◆ Your objective
Could you recast the records between the lines holding "is (1920, 1080)." and "watch-later-button: Watch Later is", inclusive, as a two-column CSV with the headers request and answer, one row per record, with each field quoted and any line breaks turned into spaces? Leave the pictures out.

◆ Available records
BEGIN

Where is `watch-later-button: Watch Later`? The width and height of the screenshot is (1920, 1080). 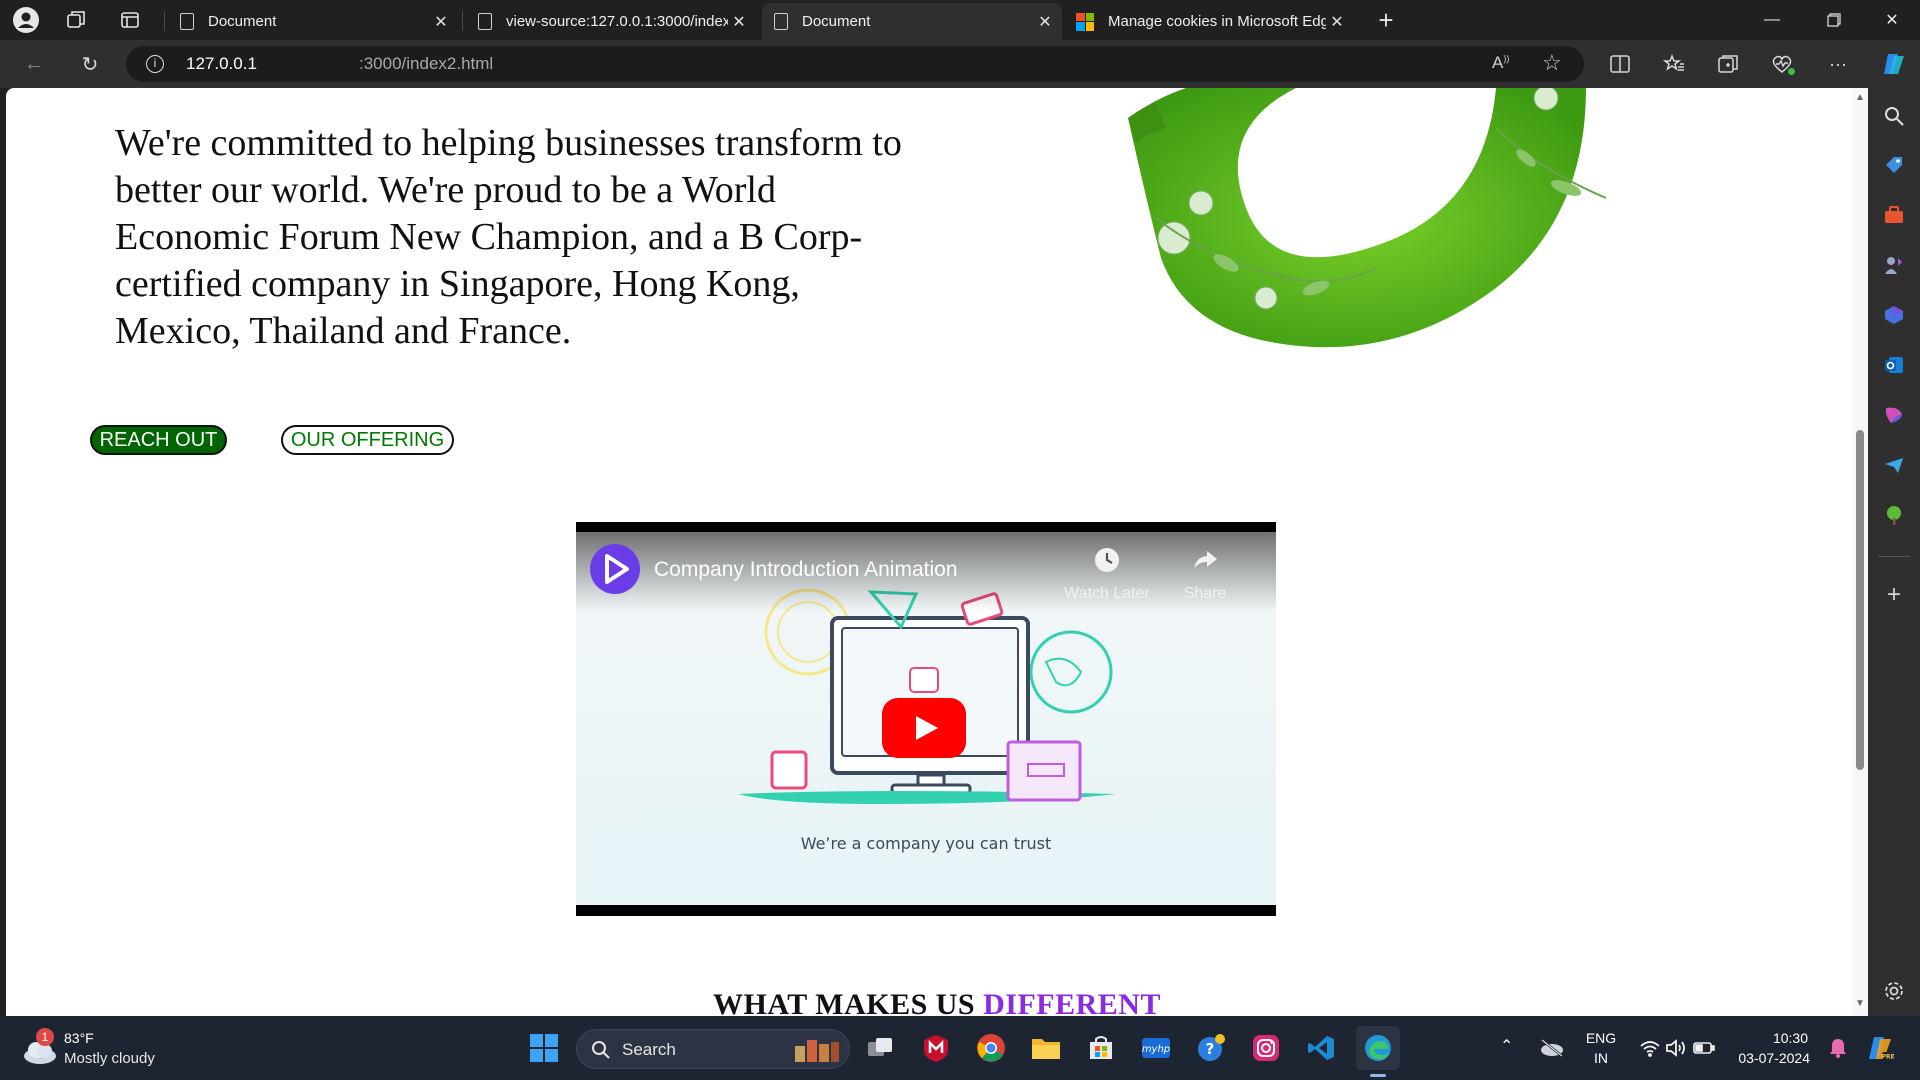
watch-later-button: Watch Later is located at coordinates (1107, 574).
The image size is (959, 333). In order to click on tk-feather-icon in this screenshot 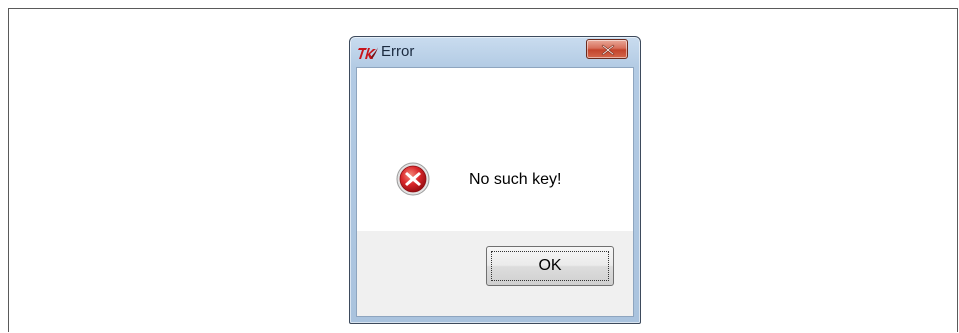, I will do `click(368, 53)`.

END
BEGIN

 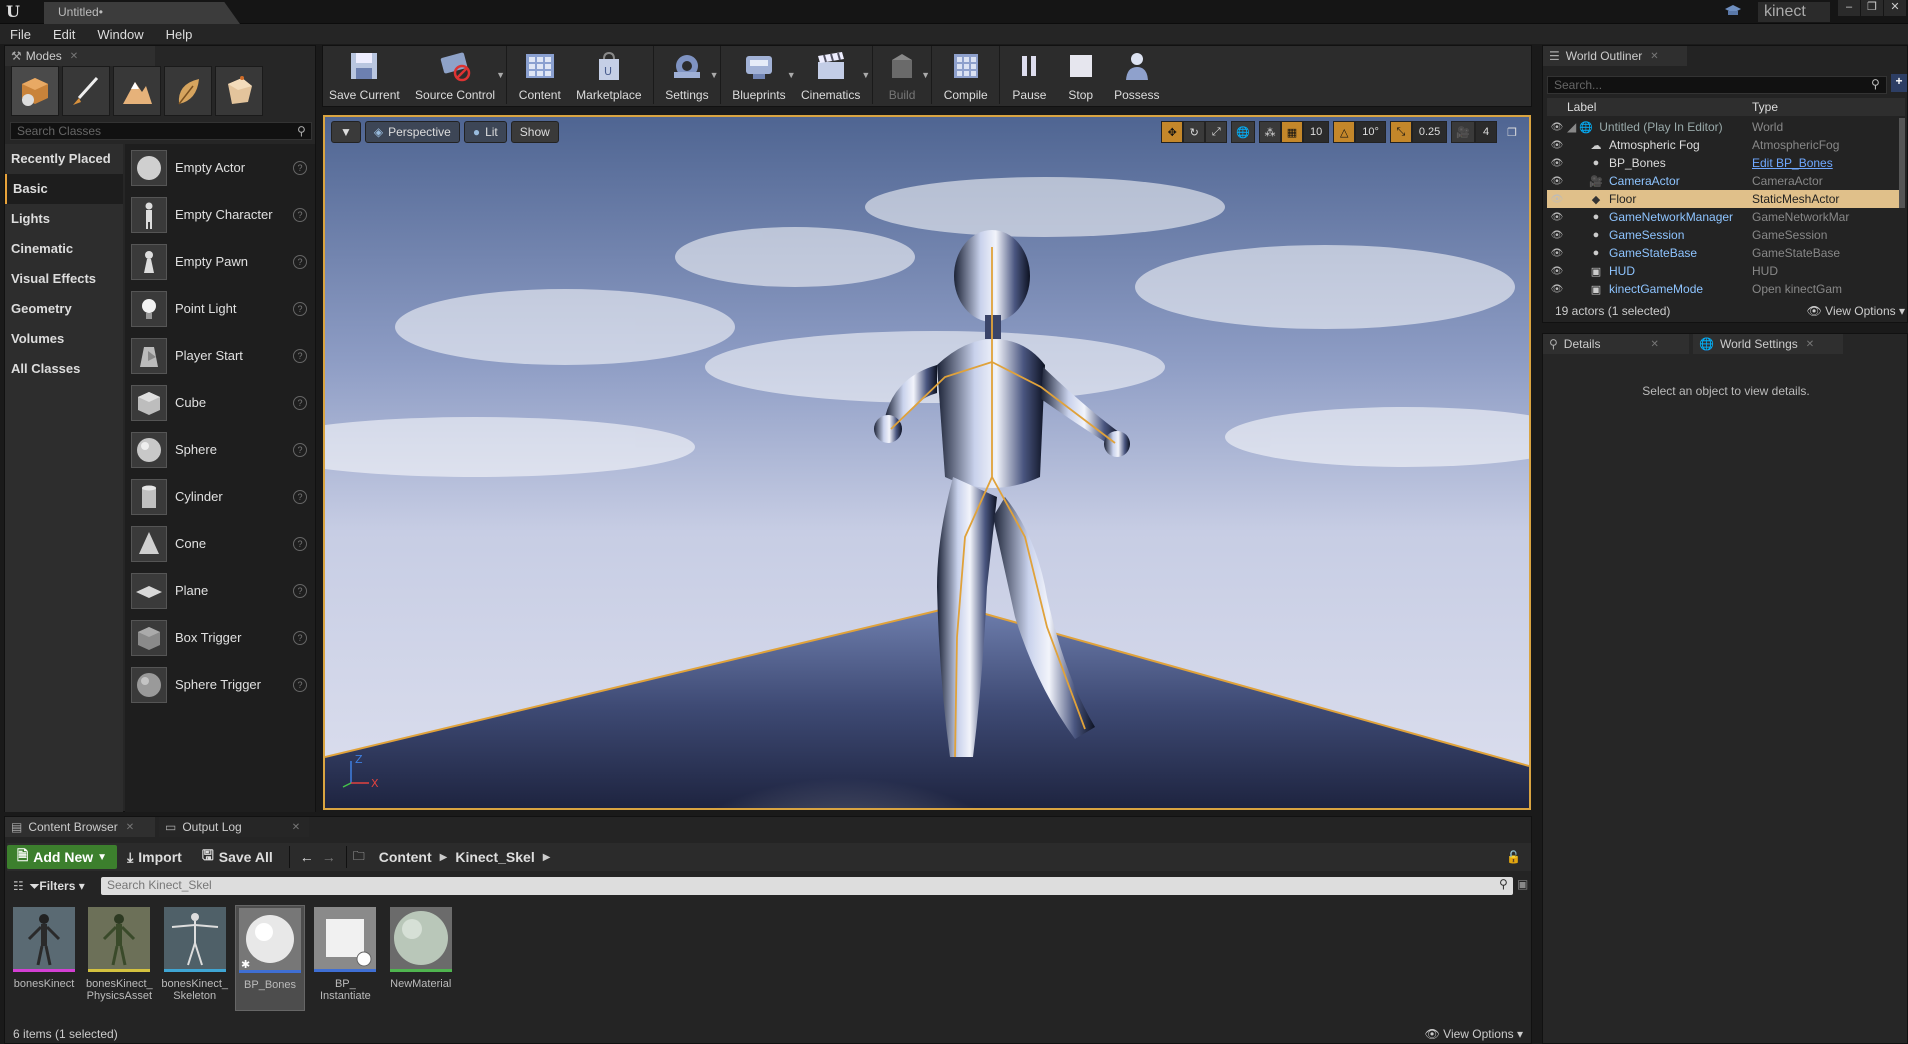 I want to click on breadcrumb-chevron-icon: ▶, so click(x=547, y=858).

END
BEGIN

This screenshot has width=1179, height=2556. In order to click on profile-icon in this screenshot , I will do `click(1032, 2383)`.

END

◆ Answer space
request,answer
"Where is `watch-later-button: Watch Later`? The width and height of the screenshot is (1920, 1080).","watch-later-button: Watch Later is located at coordinates (1107, 574)."